A recent report by Human Rights Watch has documented something African
Americans have known for years: The U.S. war on illegal drugs has been
waged unfairly against blacks.

The findings in "Punishment and Prejudice: Racial Disparities in the
War on Drugs" are based on U.S. government statistics. Among other
proposals, HRW calls for the repeal of mandatory sentencing laws for
drug offenders, improvement in drug-abuse treatment, alternative
sanctions and an end to racial profiling.

The popular perception is that African Americans are America's
greatest drug offenders. But whites use illegal narcotics at a rate
five times that among African Americans. Yet blacks are far more often
arrested and imprisoned for drug offenses. In the 10 states with the
largest disparities (including New Jersey), blacks are jailed for
illegal drug offenses up to 57 times more often than whites. Their
numbers have swollen America's penal institutions at an alarming rate.

According to HRW executive director Ken Roth, black and white drug
offenders get radically different treatment in the American justice
system. Such differences, he said, are "not only profoundly unfair to
blacks, they also corrode the American ideal of equal justice for all."

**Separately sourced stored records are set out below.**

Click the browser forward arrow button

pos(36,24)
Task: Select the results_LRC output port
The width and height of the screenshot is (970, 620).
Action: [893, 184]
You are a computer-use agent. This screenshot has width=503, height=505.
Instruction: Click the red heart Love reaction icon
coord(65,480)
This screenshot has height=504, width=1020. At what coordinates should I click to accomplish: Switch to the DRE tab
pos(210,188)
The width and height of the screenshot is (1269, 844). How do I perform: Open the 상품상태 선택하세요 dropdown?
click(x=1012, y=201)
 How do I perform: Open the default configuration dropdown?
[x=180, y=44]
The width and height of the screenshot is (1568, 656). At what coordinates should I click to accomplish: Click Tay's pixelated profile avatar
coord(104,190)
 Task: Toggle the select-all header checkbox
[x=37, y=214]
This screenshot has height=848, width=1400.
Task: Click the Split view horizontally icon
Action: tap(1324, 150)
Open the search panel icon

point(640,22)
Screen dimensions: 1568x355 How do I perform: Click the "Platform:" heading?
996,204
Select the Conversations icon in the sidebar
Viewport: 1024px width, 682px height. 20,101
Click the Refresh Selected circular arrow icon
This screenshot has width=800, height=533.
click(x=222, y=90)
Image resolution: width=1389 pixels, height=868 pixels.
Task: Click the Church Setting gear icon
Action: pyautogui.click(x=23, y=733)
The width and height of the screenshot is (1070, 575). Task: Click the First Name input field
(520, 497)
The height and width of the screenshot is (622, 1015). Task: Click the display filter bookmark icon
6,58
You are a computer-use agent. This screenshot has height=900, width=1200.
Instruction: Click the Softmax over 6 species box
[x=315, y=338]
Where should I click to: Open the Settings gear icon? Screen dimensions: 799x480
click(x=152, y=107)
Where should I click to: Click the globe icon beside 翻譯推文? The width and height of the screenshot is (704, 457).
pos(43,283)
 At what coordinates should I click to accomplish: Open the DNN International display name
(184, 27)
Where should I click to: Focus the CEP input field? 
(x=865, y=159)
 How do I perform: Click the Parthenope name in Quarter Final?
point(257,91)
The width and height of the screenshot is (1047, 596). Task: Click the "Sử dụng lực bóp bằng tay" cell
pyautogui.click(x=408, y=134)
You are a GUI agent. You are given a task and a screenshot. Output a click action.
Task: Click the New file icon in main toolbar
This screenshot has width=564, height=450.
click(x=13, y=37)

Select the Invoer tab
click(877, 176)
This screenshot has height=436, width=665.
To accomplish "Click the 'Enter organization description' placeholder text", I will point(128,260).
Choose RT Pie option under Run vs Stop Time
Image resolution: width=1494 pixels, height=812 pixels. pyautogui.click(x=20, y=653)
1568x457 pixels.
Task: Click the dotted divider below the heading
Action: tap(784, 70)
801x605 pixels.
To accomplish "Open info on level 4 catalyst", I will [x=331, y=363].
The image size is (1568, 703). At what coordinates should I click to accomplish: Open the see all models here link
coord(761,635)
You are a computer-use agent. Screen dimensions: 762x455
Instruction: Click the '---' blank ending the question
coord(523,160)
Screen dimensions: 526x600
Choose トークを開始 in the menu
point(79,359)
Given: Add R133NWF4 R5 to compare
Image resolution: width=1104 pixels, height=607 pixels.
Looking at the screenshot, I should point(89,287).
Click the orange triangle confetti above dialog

In 1996, the most recent year for which complete statistics were
available, blacks constituted 62.6 percent of all drug offenders
admitted to state prisons. Whites represented 36.7 percent, according
to HRW, which analyzed prison admissions in 37 states based on data
gathered by the Bureau of Justice Statistics of the U.S. Department of
Justice.

Blacks have long been aware of their unfair treatment by local police
and other law enforcement agencies that send them to jail in numbers
far greater than others who violate U.S. drug laws.

Jimmy Johnston, a former drug user who was born in Trenton 29 years
ago, put it this way: "Look, I was out in the streets of Trenton,
Newark and New York City for 11 years. I know what went on. Nobody can
tell me that it's mainly blacks involved in drugs. Whites are even
more involved. They use and handle far more narcotics than we ever
thought of using.

"But they don't get busted in the same way African Americans do. The
cops stayed on us. They watched every move. But with whites, the whole
attitude is different. They move a lot of stuff, and a lot of times
the cops either look the other way or concentrate on us so much that
the white guys who commit the same offenses are sometimes ignored."

Johnson is well aware that blacks are often sent to jail while whites
who commit the same offenses stay home. "I don't have to read a
report," he insisted in a telephone interview yesterday. "I was on the
scene and I know what goes down."

Johnson's views jibe with the HRW report that said, "In poor black
neighborhoods, drug transactions are more likely to be conducted on
the streets, in public and between strangers." By contrast, in white
neighborhoods - working-class through upper-class - drugs are more
likely to be sold indoors, in bars, clubs and private homes. It's
easier and costs less for police to target minority neighborhoods
because drug transactions are generally more visible.

The result: Prisons throughout the United States are overcrowded with
African American inmates. The implications are far more ominous than
unfair treatment of black drug offenders alone.

Jimmy Johnson was right when he pointed out that it is "not logical
that the only abuse of blacks by the U.S. Justice Department involves
drug arrests. They use racial profiling to lock up African Americans
for all sorts of criminal activities. We're supposed to be treated
just like others under the law. But we're not."

HRW used the government's own data to issue a report that largely
substantiates what African Americans have experienced for generations.
It amounts to a denial of equal protection under the law as provided
by the 14th Amendment to the U.S. Constitution. The question that's
left is whether the government will do anything about such blatant
abuses or simply allow them to continue.